Josephine Hall is a writer and artist, currently based in Brighton. She works primarily with words, but enjoys experimenting with other artforms and collaborating with artists and musicians. Josephine writes poetry, life writing, articles, essays, songs and has recently started writing her first novel. Her creative work tends to explore themes such as belonging, journeying, healing, connecting with nature and the Black/mixed-race experience. She endeavours to make work that is honest, accessible and amplifies marginalised voices, particularly those from the global majority. Josephine was mentored by Katy Massey and Akila Richards.

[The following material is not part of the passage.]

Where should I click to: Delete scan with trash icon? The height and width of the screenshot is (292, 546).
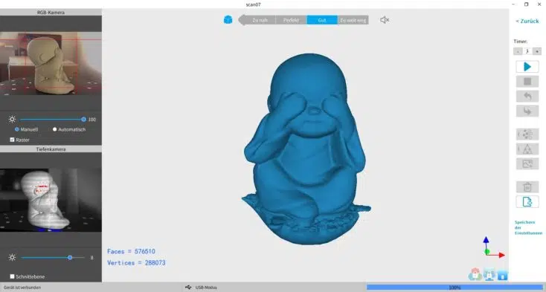(527, 187)
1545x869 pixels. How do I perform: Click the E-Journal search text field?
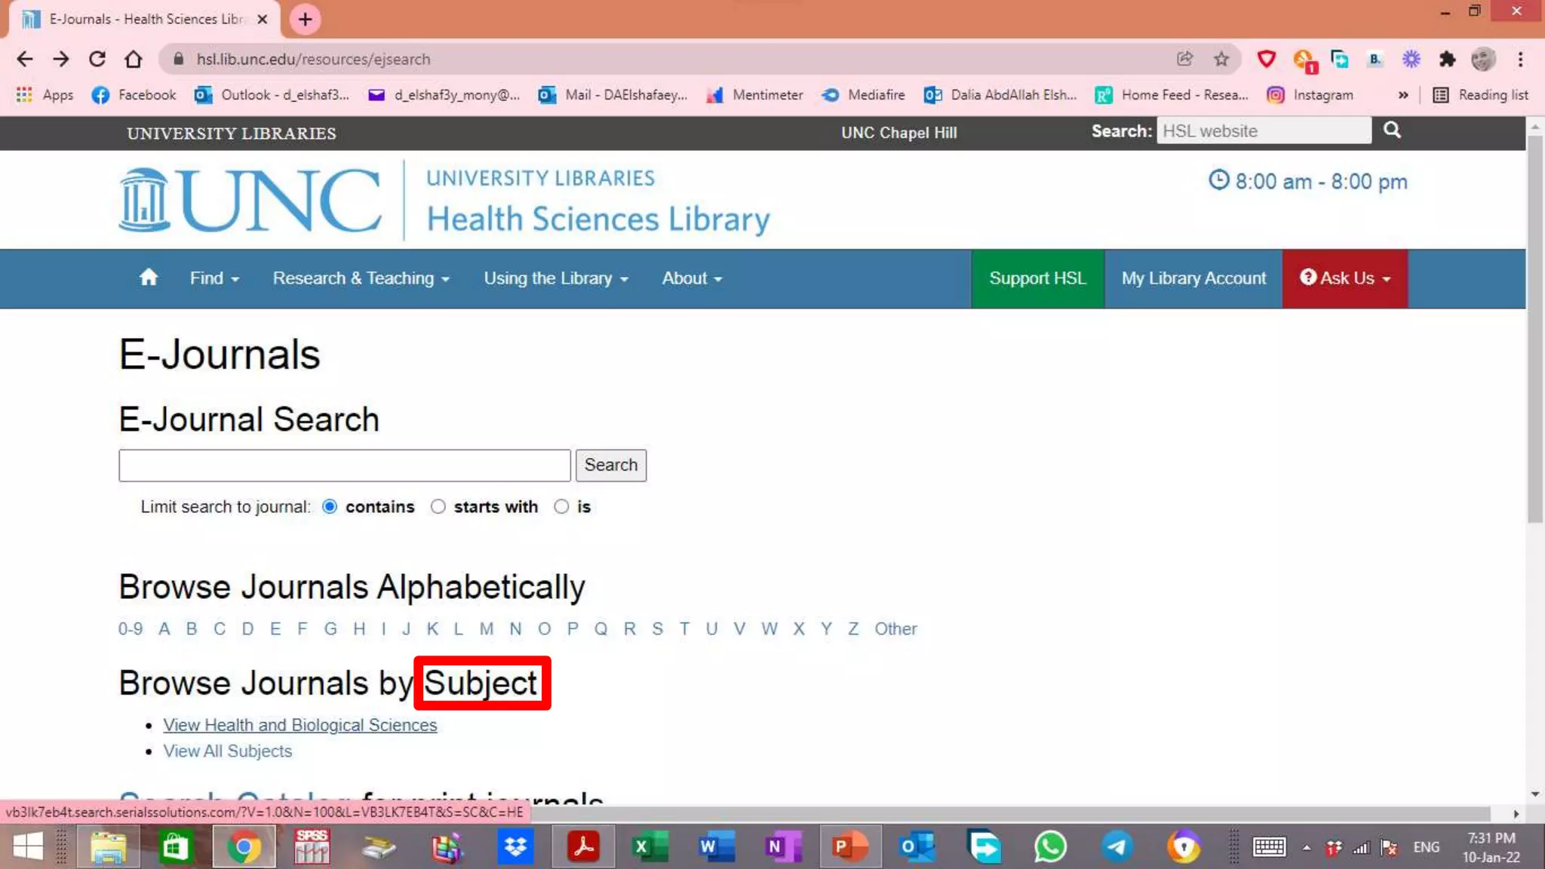[344, 465]
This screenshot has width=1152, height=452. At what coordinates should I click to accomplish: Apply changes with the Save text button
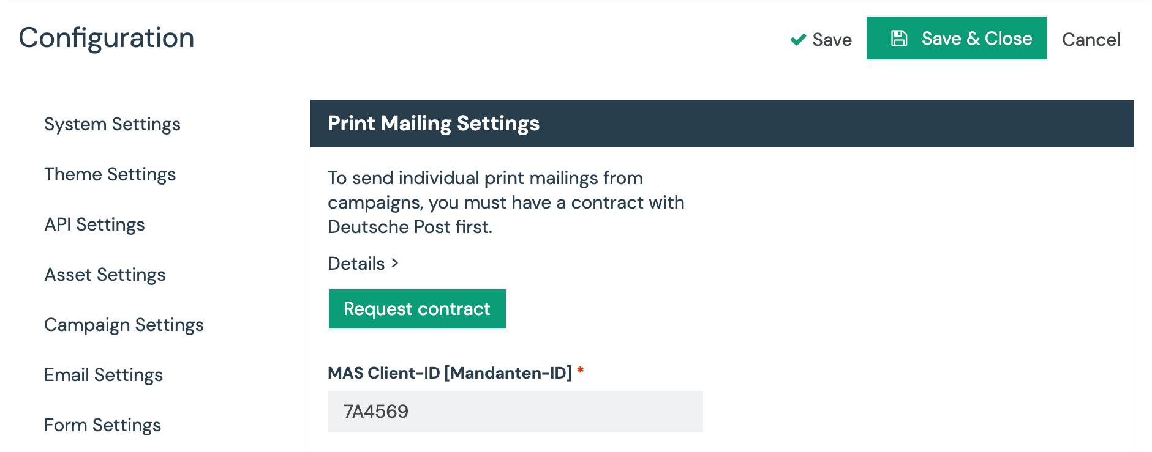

Jess Murrain is an interdisciplinary creative, working mainly in theatre, film and live performance. She is co-founder of Theatre with Legs, an experimental performance making company. Her poetry has appeared in Perverse, Powers Press, Queerlings, Tentacular and Under the Radar. She won this year's Ledbury Poetry Competition and the 2021 Silver Poetry CF Writers’ Award. She is also a member of the Southbank Centre’s New Poets Collective. Her debut One Woman-Horse Show is forthcoming with Bad Betty Press. Jess worked with Gboyega Odubanjo.
Saira Niazi is a writer, poet and renegade guide. Over the years, she has worked on various writing projects and self-published several books. Her latest book, On Belonging, Reflections of a Regenade Guide, explores ways in which spaces can connect us to ourselves and to each other. Saira worked with Denise Saul.